From: David Laight <david.laight.linux@gmail.com>
To: David Howells <dhowells@redhat.com>
Cc: netdev@vger.kernel.org, Hyunwoo Kim <imv4bel@gmail.com>,
Marc Dionne <marc.dionne@auristor.com>,
Jakub Kicinski <kuba@kernel.org>,
"David S. Miller" <davem@davemloft.net>,
Eric Dumazet <edumazet@google.com>,
Paolo Abeni <pabeni@redhat.com>, Simon Horman <horms@kernel.org>,
linux-afs@lists.infradead.org, linux-kernel@vger.kernel.org,
Jeffrey Altman <jaltman@auristor.com>,
Jiayuan Chen <jiayuan.chen@linux.dev>,
stable@vger.kernel.org
Subject: Re: [PATCH net 2/3] rxrpc: Fix DATA decrypt vs splice() by copying data to buffer in recvmsg
Date: Tue, 12 May 2026 14:38:35 +0100 [thread overview]
Message-ID: <20260512143835.13af8bc4@pumpkin> (raw)
In-Reply-To: <20260511160753.607296-3-dhowells@redhat.com>
On Mon, 11 May 2026 17:07:48 +0100
David Howells <dhowells@redhat.com> wrote:
> This improves the fix for CVE-2026-43500.
>
> Fix the pagecache corruption from in-place decryption of a DATA packet
> transmitted locally by splice() by getting rid of the packet sharing in the
> I/O thread and unconditionally extracting the packet content into a bounce
> buffer in which the buffer is decrypted. recvmsg() (or the kernel
> equivalent) then copies the data from the bounce buffer to the destination
> buffer.
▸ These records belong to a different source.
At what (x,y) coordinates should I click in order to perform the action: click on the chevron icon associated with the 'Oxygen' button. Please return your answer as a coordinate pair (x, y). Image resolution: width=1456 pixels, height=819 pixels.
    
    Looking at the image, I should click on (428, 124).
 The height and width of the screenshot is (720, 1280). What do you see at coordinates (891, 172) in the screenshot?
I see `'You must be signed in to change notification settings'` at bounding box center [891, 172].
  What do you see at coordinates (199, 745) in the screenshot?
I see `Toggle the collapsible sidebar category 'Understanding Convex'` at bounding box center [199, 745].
The sk_buff then remains unmodified.
>
> This has an additional advantage in that the packet is then arranged in the
> buffer with the correct alignment required for the crypto algorithms to
> process directly. The performance of the crypto does seem to be a little
> faster and, surprisingly, the unencrypted performance doesn't seem to
> change much - possibly due to removing complexity from the I/O thread.
Yep, avoiding data copies is overrated :-)
> Yet another advantage is that the I/O thread doesn't have to copy packets
> which would slow down packet distribution, ACK generation, etc..
>
> The buffer belongs to the call and is allocated initially at 2K,
> sufficiently large to hold a whole jumbo subpacket, but the buffer will be
> increased in size if needed. There is one downside here, and that's if a
> MSG_PEEK of more than one byte occurs, it may move on to the next packet,
> replacing the content of the buffer. In such a case, it has to go back and
> re-decrypt the current packet.
>
> Note that rx_pkt_offset may legitimately see 0 as a valid offset now, so
> switch to using USHRT_MAX to indicate an invalid offset.
>
> Note also that I would generally prefer to replace the buffers of the
> current sk_buff with a new kmalloc'd buffer of the right size, ditching the
> old data and frags as this makes the handling of MSG_PEEK easier and
> removes the double-decryption issue, but this looks like quite a
> complicated thing to achieve. skb_morph() looks half way to what I want,
> but I don't want to have to allocate a new sk_buff.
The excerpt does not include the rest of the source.